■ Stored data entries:
====
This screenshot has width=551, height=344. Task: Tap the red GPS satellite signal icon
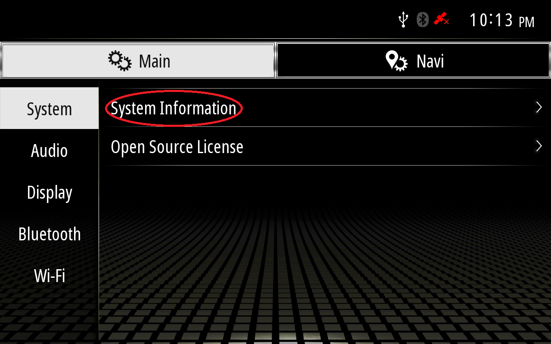pyautogui.click(x=441, y=19)
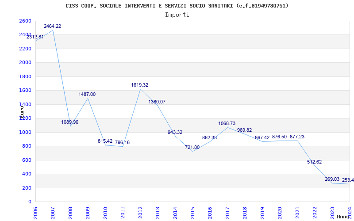Select the Importi subtitle
This screenshot has width=354, height=221.
(x=177, y=15)
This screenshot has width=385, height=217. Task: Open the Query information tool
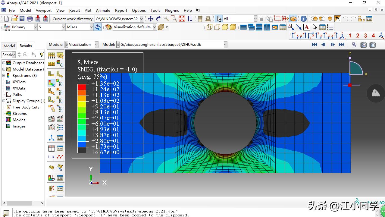coord(303,19)
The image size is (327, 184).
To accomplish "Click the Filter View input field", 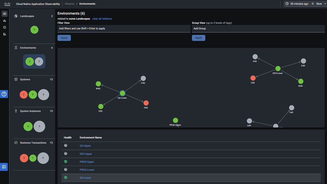I will 124,29.
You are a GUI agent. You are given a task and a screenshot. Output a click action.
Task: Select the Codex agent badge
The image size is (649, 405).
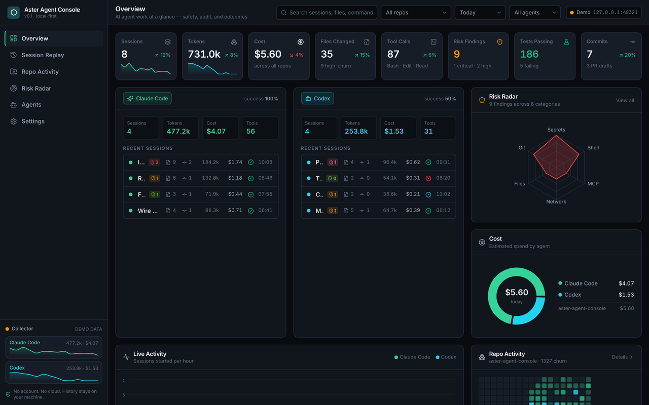[x=317, y=99]
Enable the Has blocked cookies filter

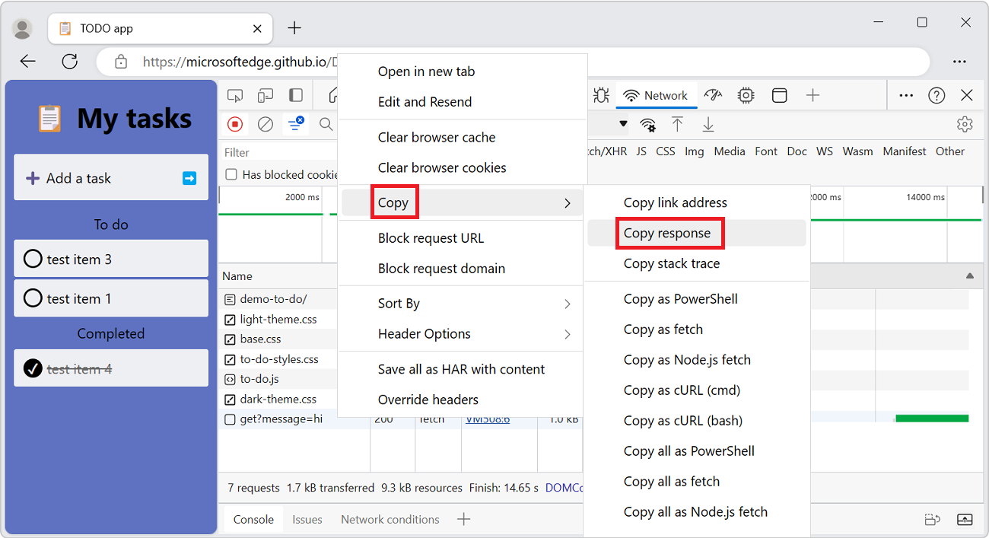click(231, 174)
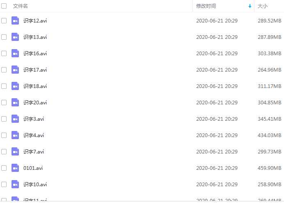Select the checkbox beside 识字17.avi
284x203 pixels.
[4, 70]
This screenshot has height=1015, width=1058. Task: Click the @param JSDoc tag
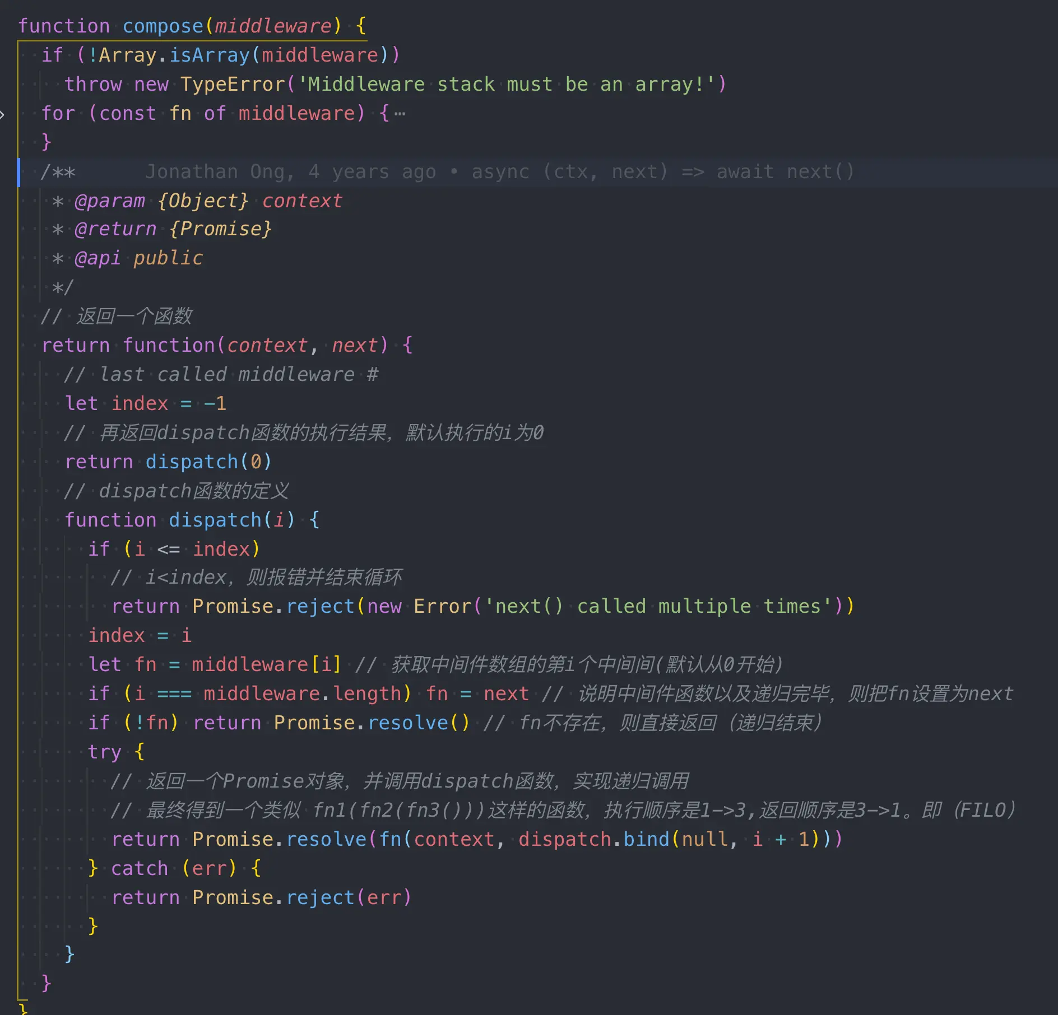point(110,201)
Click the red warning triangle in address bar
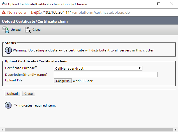The width and height of the screenshot is (178, 132). (x=4, y=13)
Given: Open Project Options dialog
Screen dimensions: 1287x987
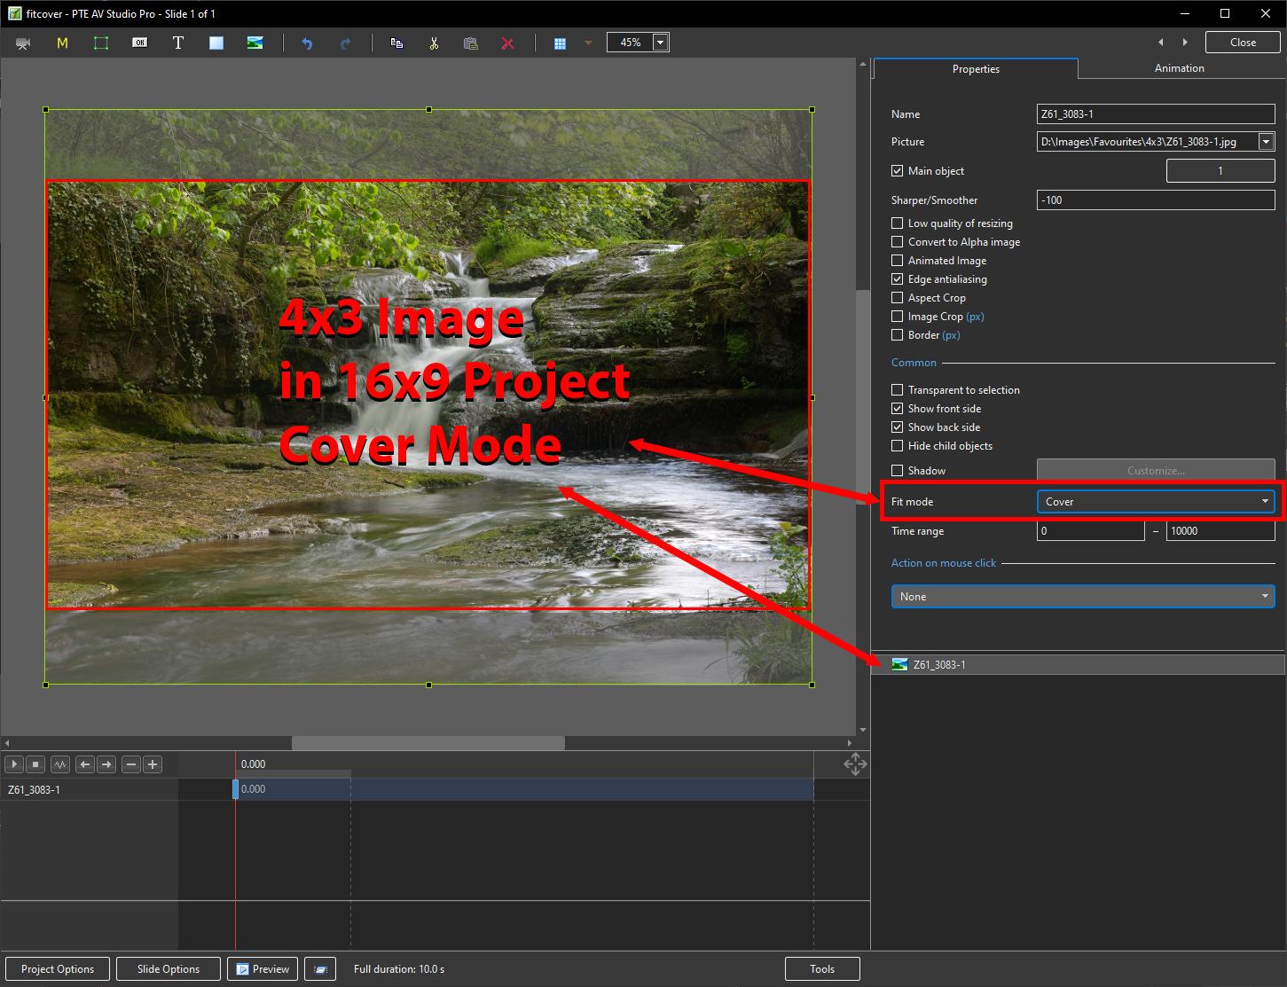Looking at the screenshot, I should click(58, 969).
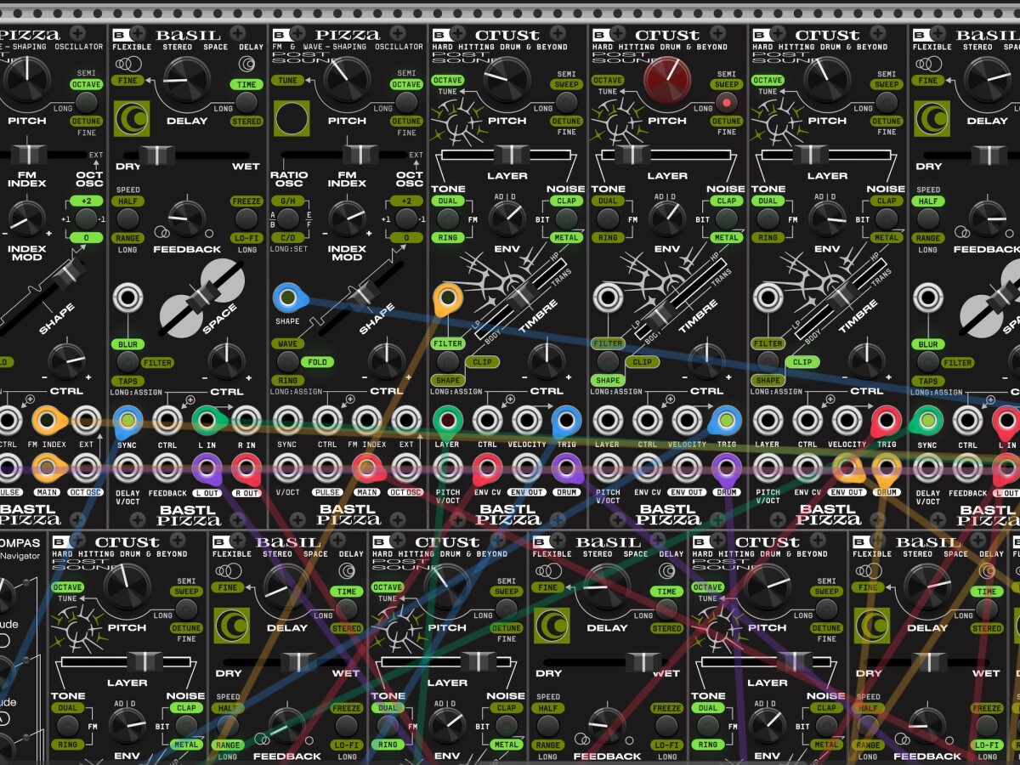Click the orange jack above FILTER on the first top-row Crust

447,298
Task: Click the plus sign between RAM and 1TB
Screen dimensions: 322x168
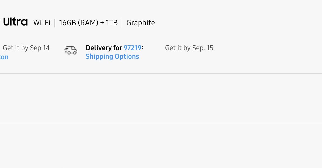Action: [x=102, y=23]
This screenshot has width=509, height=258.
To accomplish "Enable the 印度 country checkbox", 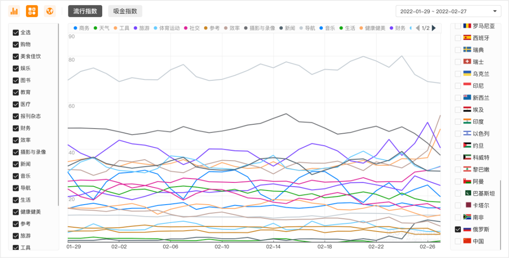I will click(458, 121).
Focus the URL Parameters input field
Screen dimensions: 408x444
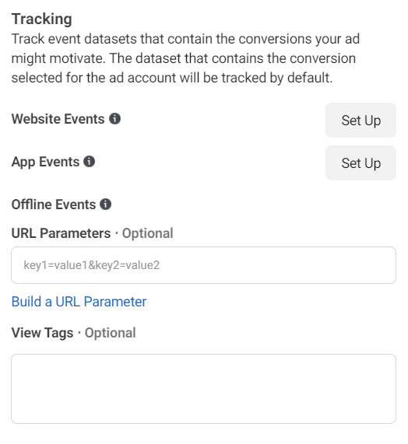(203, 265)
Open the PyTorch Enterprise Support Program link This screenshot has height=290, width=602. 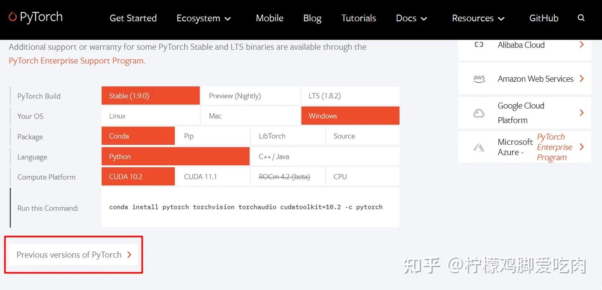click(x=76, y=61)
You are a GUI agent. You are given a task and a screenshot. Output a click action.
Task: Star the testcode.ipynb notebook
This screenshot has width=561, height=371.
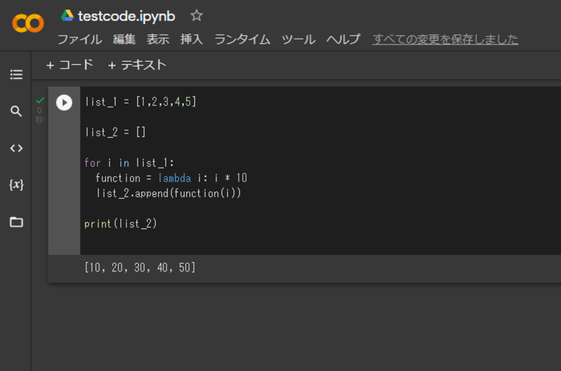(x=197, y=16)
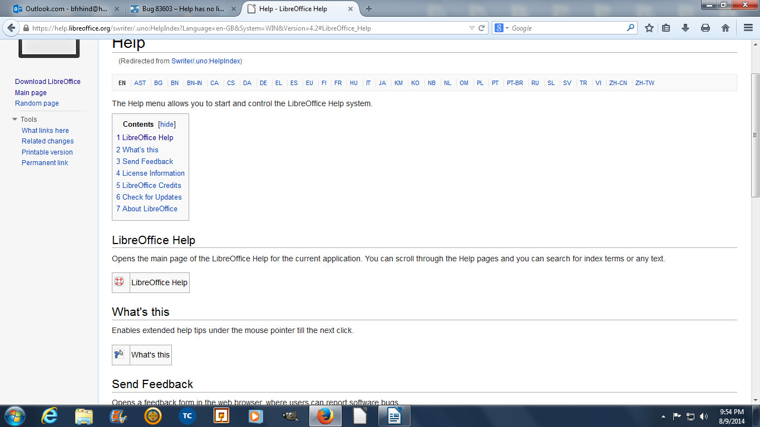Open the URL bar history dropdown

472,28
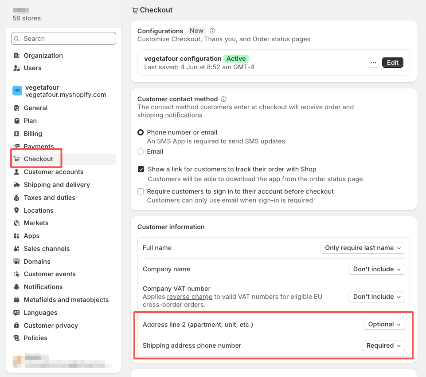Image resolution: width=426 pixels, height=377 pixels.
Task: Click the vegetafour store avatar icon
Action: [17, 91]
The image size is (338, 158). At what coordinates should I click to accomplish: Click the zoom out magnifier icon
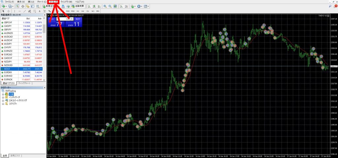coord(110,6)
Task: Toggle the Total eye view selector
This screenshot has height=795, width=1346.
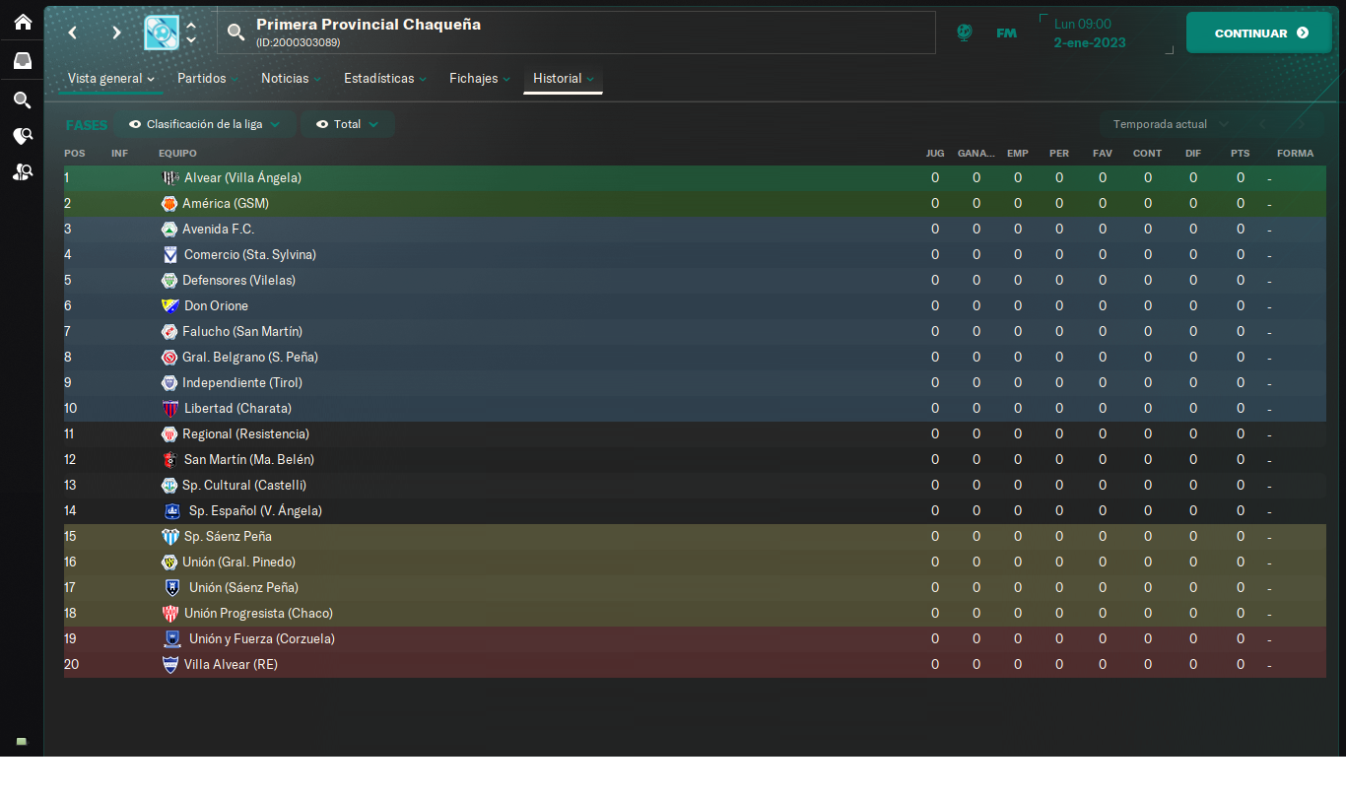Action: coord(348,124)
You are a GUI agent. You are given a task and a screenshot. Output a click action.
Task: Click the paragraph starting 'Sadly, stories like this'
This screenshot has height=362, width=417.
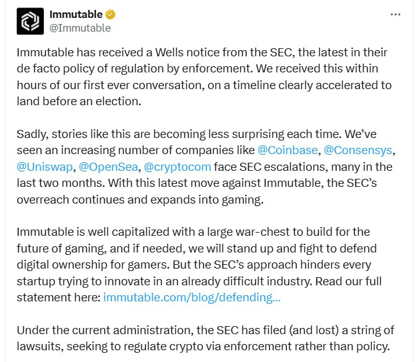click(x=206, y=167)
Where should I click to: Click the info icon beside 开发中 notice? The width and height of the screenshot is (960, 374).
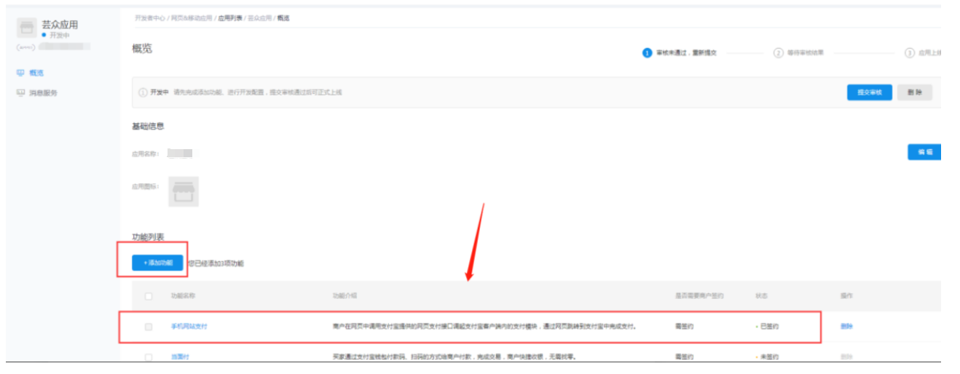click(143, 93)
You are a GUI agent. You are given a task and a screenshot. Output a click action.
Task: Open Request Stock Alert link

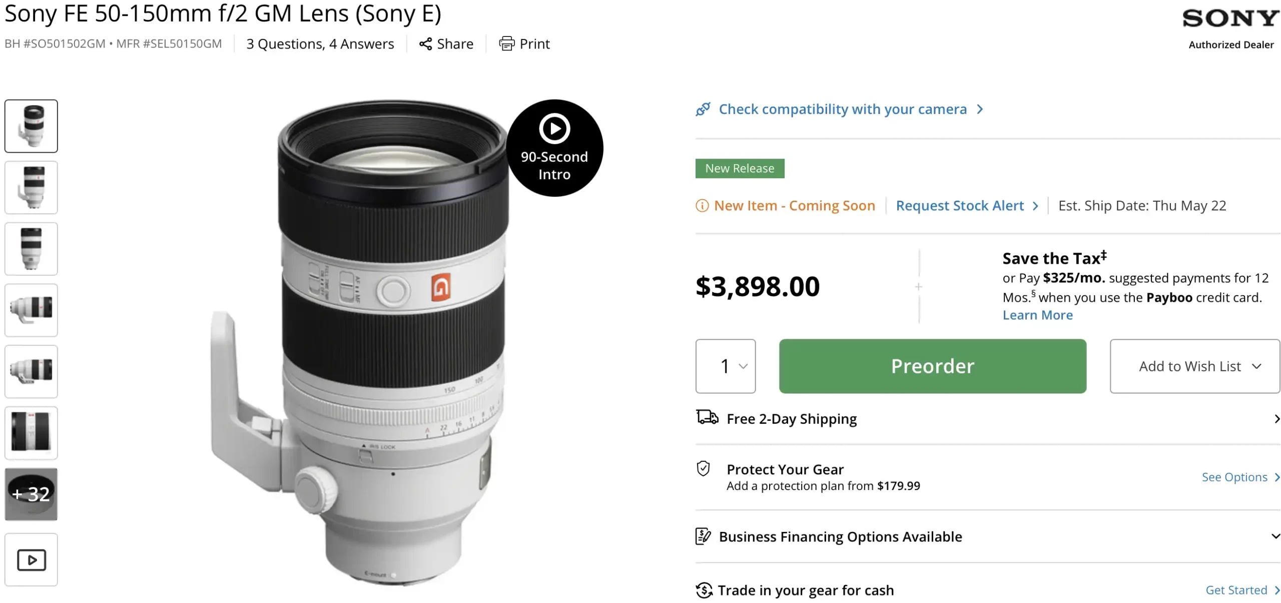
====
■ Your goal: Find the line that contains "This screenshot has height=362, width=417." and repeat it, along with every line after it to the end of the data, exactly; drop the pictures.

■ Solution for this problem:
This screenshot has height=362, width=417.
click(x=206, y=167)
Where should I click to: Click the info icon beside 开发中 notice? The width and height of the screenshot is (960, 374).
click(143, 93)
You are a GUI agent. You are given a task and a screenshot. Output a click action.
Task: Open Request Stock Alert link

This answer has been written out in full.